====== PROVIDED TEXT ======
FORT WAYNE, Ind. (CN) — A federal judge on Monday upheld Indiana University’s requirement for all staff and students to be fully vaccinated against Covid-19 before returning to campus.
The vaccine mandate applies to all students, faculty and staff, but does allow for religious, ethical and medical exemptions. It has remained in place while the Bloomington-based school has loosened other Covid-19 restrictions, such as social distancing and mandatory mask wearing, for the upcoming fall semester.
The university’s rule sparked immediate backlash after it was announced in May, including from the state’s Republican Attorney General Todd Rokita, who released a nonbinding opinion against the policy that said IU may not ask students for proof of vaccination.
Soon after, IU revised its policy and now allows students to fill out a form to certify they are fully vaccinated instead of requiring proof of vaccination. The school also made masks optional for fully vaccinated people.
The vaccine mandate drew a legal challenge from a group of eight students, who filed a federal lawsuit in June claiming the rule is unnecessary and violates their civil rights – specifically, their rights to "personal autonomy and bodily integrity" under the 14th Amendment. Of the eight students who don't want to get vaccinated, six of them have already received an exemption from the requirement.
“As the [coronavirus infection] numbers continue to decline, such draconian measures as requiring all students to be vaccinated is not reasonable,” the lawsuit states.
But in a 101-page ruling Monday, U.S. District Court Judge Damon Leichty found the mandate served a legitimate public health purpose and denied the students' request for a preliminary injunction against the rule.
“Recognizing the students’ significant liberty to refuse unwanted medical treatment, the Fourteenth Amendment permits Indiana University to pursue a reasonable and due process of vaccination in the legitimate interest of public health for its students, faculty, and staff," wrote Leichty, a Donald Trump appointee.
====== RECORDS PROVIDED ======
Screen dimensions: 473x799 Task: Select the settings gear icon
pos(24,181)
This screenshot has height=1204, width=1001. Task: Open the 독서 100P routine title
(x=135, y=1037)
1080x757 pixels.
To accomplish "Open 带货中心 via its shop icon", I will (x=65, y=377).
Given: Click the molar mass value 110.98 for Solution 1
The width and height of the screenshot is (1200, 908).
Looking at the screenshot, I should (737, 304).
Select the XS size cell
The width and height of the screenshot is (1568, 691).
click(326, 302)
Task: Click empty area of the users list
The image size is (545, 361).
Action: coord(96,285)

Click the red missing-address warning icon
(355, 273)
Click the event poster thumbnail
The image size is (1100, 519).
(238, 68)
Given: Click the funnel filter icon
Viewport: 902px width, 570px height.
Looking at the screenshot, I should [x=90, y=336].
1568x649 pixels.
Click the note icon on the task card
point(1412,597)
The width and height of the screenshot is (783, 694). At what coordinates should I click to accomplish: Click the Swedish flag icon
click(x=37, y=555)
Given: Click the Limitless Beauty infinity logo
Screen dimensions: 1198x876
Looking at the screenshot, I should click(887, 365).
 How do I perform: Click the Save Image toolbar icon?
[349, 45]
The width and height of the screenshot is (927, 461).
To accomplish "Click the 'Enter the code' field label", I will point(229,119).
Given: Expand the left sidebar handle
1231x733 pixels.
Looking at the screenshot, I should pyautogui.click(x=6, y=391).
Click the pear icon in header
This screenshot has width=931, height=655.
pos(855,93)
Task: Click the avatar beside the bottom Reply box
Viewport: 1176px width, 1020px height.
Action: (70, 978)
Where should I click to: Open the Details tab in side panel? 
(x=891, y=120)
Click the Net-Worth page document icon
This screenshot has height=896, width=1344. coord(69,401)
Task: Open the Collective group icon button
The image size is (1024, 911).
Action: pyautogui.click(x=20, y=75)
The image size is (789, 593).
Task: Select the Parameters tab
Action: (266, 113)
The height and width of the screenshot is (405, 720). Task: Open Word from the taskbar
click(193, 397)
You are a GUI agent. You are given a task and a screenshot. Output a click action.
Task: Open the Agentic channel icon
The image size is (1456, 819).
======
[ACTIVITY]
From the vaccine-mandate ruling article above, reproduce the passage verbatim, starting at the words "The vaccine mandate drew" and ending after the words "against the rule.".

[FINISHED TASK]
The vaccine mandate drew a legal challenge from a group of eight students, who filed a federal lawsuit in June claiming the rule is unnecessary and violates their civil rights – specifically, their rights to "personal autonomy and bodily integrity" under the 14th Amendment. Of the eight students who don't want to get vaccinated, six of them have already received an exemption from the requirement.
“As the [coronavirus infection] numbers continue to decline, such draconian measures as requiring all students to be vaccinated is not reasonable,” the lawsuit states.
But in a 101-page ruling Monday, U.S. District Court Judge Damon Leichty found the mandate served a legitimate public health purpose and denied the students' request for a preliminary injunction against the rule.